---
name: browser-testing-agent-loop
description: Agentic loop that exercises a web app like a new user, files bug reports with screenshots + reproduction steps.
title: Browser Testing Agent Loop
category: agents-workflows
difficulty: advanced
license: MIT
author: admin
source_url: "https://github.com/browser-use/browser-use"
icon: 🕷️
input: mixed
output: structured-json
phase: post
domain: ops
tags: browser-testing,agent-loop,playwright,vision-llm,qa-automation,bug-reporting,web-app-testing,agentic-workflow,screenshot-analysis,accessibility-testing,regression-detection,structured-bug-reports
best_for:
  - pre-release QA passes on web applications
  - discovery of visual and layout regressions
  - accessibility and UX issue detection
  - reducing manual QA effort on iterative builds
---

## Description

A reusable skill wrapping Playwright + a vision-capable LLM. Given a URL and an optional user story, it navigates the app, tries variations of user flows, and files structured bug reports (title, steps, expected, actual, severity, screenshot).

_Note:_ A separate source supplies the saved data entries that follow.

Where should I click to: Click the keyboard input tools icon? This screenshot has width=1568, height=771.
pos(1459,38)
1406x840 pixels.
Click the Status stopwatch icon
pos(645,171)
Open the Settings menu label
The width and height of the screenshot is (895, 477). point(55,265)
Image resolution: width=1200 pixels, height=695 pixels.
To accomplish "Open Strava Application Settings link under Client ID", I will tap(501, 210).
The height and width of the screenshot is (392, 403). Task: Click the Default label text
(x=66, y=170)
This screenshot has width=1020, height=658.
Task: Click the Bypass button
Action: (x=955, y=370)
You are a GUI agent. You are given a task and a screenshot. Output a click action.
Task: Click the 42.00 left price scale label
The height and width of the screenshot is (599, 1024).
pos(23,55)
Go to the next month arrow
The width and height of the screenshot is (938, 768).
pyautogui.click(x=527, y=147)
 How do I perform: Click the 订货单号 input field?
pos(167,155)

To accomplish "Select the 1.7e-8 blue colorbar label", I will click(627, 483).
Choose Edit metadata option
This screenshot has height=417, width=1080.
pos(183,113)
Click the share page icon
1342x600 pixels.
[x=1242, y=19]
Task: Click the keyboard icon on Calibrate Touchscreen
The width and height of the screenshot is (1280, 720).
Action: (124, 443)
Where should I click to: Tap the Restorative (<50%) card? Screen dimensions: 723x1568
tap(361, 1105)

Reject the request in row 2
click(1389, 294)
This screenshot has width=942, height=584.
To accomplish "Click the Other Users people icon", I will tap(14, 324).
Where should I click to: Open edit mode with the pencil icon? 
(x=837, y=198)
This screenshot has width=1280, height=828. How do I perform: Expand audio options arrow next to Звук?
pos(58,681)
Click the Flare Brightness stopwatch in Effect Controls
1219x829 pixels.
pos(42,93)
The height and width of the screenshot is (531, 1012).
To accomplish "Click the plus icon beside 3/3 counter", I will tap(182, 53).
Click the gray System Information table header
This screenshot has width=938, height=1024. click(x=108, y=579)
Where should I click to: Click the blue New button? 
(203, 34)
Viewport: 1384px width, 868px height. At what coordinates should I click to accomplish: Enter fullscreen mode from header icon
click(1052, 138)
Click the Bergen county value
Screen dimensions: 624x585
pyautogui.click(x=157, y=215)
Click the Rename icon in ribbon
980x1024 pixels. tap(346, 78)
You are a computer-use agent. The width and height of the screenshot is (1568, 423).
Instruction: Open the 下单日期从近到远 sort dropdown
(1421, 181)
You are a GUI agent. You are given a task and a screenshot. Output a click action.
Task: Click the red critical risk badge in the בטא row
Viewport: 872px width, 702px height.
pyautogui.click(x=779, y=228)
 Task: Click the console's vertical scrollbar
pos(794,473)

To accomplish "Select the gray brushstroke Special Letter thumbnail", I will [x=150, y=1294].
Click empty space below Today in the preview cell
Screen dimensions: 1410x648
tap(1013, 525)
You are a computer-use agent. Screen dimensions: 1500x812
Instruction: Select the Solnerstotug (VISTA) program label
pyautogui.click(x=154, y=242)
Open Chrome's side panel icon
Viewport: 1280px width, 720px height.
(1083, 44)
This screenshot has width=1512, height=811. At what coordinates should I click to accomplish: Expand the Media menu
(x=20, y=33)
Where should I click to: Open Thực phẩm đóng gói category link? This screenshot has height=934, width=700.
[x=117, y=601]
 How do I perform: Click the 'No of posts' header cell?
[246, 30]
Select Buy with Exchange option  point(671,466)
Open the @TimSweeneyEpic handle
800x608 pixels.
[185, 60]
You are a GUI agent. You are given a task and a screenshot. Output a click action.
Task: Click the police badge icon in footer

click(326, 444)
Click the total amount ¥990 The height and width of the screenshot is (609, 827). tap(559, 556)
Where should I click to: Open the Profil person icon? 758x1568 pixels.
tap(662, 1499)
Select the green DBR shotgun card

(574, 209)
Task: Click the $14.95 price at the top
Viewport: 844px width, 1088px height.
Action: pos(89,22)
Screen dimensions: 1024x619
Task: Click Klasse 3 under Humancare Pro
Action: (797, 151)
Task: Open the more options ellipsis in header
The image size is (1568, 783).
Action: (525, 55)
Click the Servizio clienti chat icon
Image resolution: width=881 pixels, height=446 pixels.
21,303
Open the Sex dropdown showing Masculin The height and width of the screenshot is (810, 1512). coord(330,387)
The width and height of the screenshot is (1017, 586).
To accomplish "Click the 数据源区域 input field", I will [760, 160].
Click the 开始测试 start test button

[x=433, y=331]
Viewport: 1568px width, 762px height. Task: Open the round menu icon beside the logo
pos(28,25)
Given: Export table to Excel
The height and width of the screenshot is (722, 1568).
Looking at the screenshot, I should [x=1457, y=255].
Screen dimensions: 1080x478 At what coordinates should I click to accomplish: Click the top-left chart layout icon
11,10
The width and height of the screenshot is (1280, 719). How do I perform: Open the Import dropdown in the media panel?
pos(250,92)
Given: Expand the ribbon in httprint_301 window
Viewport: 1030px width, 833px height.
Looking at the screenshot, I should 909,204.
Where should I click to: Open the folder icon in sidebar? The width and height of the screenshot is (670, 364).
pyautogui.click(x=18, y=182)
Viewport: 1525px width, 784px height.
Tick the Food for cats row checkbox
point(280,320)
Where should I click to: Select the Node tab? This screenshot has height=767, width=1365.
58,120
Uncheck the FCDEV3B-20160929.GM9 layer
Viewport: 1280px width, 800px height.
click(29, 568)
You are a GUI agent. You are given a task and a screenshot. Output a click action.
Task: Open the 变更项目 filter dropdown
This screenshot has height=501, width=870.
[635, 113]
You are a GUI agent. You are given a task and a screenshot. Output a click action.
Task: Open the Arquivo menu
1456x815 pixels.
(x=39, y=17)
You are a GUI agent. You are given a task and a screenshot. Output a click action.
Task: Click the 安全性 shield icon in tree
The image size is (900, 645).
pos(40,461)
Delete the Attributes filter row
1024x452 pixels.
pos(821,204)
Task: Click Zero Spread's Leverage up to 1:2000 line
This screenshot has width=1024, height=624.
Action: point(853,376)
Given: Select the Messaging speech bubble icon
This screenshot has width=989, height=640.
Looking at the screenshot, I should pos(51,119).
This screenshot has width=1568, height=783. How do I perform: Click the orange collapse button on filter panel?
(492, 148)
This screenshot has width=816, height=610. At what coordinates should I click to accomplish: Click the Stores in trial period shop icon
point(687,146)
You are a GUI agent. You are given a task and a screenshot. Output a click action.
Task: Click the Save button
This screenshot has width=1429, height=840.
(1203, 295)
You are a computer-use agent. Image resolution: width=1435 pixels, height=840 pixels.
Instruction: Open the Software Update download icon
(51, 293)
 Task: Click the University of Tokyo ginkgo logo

Acts as a tireless QA pass for pre-release builds.

## Why it works

Traditional E2E test suites only catch regressions in scenarios a human has already thought of. An agent with a vision model catches the messy class of bugs nobody scripted: broken layouts, accessible-but-invisible elements, misleading copy. The report-then-continue pattern prevents one bug from blocking discovery of others, and the screenshot-plus-DOM snapshot gives developers a concrete repro artifact, not a hallucinated bug description.

## How it works

1) Spin up a headless browser (Playwright). 2) Navigate to the start URL; capture full-page screenshot + accessibility tree. 3) Feed both to the vision LLM with a system prompt: 'you're a QA engineer; choose the next action that explores a new area of this app'. 4) Parse returned action: click / type / navigate. 5) Execute; re-capture. If a condition from the user story is violated (404, network error, visual regression vs a baseline), emit a bug record with: title, reproduction steps from the action log, severity, attached screenshot. 6) Continue until the budget is hit or every link has been touched. 7) Output: `bugs.jsonl` + a browsable HTML report.